Awesome
LF-ViT: Reducing Spatial Redundancy in Vision Transformer for Efficient Image Recognition (AAAI 2024)
This is Pytorch implementation of our paper "LF-ViT: Reducing Spatial Redundancy in Vision Transformer for Efficient Image Recognition".
Pre-trained Models
Backbone | # of Location Stage | Accuracy | Checkpoints Google Links | Checkpoints Baidu Links |
---|---|---|---|---|
Deit-S | 7x7 | 80.8(m=5,threshold=0.76) | Google Drive | Baidu Drive (v435) |
Deit-S | 9x9 | 82.2(m=8,threshold=0.75) | Google Drive | Baidu Drive (b69i) |
- What are contained in the checkpoints:
**.pth
├── model: state dictionaries of the model
├── flops: a list containing the GFLOPs corresponding to exiting at each stage
├── anytime_classification: Top-1 accuracy of each stage
├── budgeted_batch_classification: results of budgeted batch classification (a two-item list, [0] and [1] correspond to the two coordinates of a curve)
Requirements
- python 3.9.7
- pytorch 1.10.1
- torchvision 0.11.2
Data Preparation
- The ImageNet dataset should be prepared as follows:
ImageNet
├── train
│ ├── folder 1 (class 1)
│ ├── folder 2 (class 2)
│ ├── ...
├── val
│ ├── folder 1 (class 1)
│ ├── folder 2 (class 2)
│ ├── ...
Evaluate Pre-trained Models
- Get accuracy of each stage
CUDA_VISIBLE_DEVICES=0 python dynamic_inference.py --eval-mode 0 --data_url PATH_TO_IMAGENET --batch_size 64 --model lf_deit_small --checkpoint_path PATH_TO_CHECKPOINT --location-stage-size {7,9}
- Infer the model on the validation set with various threshold([0.01:1:0.01])

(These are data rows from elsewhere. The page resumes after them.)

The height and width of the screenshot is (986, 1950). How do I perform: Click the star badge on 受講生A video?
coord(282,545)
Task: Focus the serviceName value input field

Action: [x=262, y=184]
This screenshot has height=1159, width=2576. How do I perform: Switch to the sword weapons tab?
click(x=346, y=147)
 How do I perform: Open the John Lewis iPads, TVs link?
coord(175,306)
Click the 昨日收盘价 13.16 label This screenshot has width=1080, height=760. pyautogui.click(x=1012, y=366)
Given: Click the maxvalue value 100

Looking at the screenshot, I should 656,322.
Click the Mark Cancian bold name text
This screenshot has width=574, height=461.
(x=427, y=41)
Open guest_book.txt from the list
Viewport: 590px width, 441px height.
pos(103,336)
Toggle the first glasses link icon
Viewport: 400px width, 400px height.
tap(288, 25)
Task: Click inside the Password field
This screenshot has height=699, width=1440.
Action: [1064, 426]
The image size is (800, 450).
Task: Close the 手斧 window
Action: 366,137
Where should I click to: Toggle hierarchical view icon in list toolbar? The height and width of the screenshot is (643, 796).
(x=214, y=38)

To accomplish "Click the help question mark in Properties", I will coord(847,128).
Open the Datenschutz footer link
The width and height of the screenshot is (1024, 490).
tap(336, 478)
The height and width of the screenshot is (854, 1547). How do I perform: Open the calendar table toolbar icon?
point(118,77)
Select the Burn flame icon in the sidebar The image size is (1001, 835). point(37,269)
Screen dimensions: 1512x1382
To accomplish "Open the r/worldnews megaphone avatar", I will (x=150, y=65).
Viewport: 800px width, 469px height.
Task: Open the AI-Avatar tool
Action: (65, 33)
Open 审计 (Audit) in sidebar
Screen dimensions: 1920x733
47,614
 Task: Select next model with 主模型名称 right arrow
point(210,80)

CUDA_VISIBLE_DEVICES=0 python dynamic_inference.py --eval-mode 1 --data_url PATH_TO_IMAGENET --batch_size 64 --model lf_deit_small --checkpoint_path PATH_TO_CHECKPOINT --location-stage-size {7,9}
- Infer the model on the validation set with one threshold and meature the throughput
CUDA_VISIBLE_DEVICES=0 python dynamic_inference.py --eval-mode 2 --data_url PATH_TO_IMAGENET --batch_size 1024 --model lf_deit_small --checkpoint_path PATH_TO_CHECKPOINT --location-stage-size {7,9} --threshold THRESHOLD
- Read the evaluation results saved in pre-trained models
CUDA_VISIBLE_DEVICES=0 python dynamic_inference.py --eval-mode 3 --data_url PATH_TO_IMAGENET --batch_size 64 --model lf_deit_small --checkpoint_path PATH_TO_CHECKPOINT --location-stage-size {7,9}
Train
- Train LF-ViT on ImageNet
python -m torch.distributed.launch --use_env --nproc_per_node=4 main_deit.py --model lf_deit_small --batch-size 256 --data-path PATH_TO_IMAGENET --location-stage-size {7,9} --dist-eval --output PATH_TO_LOG
Visualization
- Visualization of images correctly classified at location stage and focus stage.
python visualize.py --model lf_deit_small --resume PATH_TO_CHECKPOINT --output_dir PATH_TP_SAVE --data-path PATH_TO_IMAGENET --batch-size 64
Citation
@inproceedings{LFViT,
title={LF-ViT: Reducing Spatial Redundancy in Vision Transformer for Efficient Image Recognition},
volume={38},
author={Youbing Hu and Yun Cheng and Anqi Lu and Zhiqiang Cao and Dawei Wei and Jie Liu and Zhijun Li},
booktitle={Proceedings of the AAAI Conference on Artificial Intelligence},
year={2024},
pages={2274-2284}
}
Acknowledgment
Our code of DeiT is from here. The visualization code is modified from Evo-ViT. The dynamic inference with early-exit code is modified from DVT. Thanks to these authors.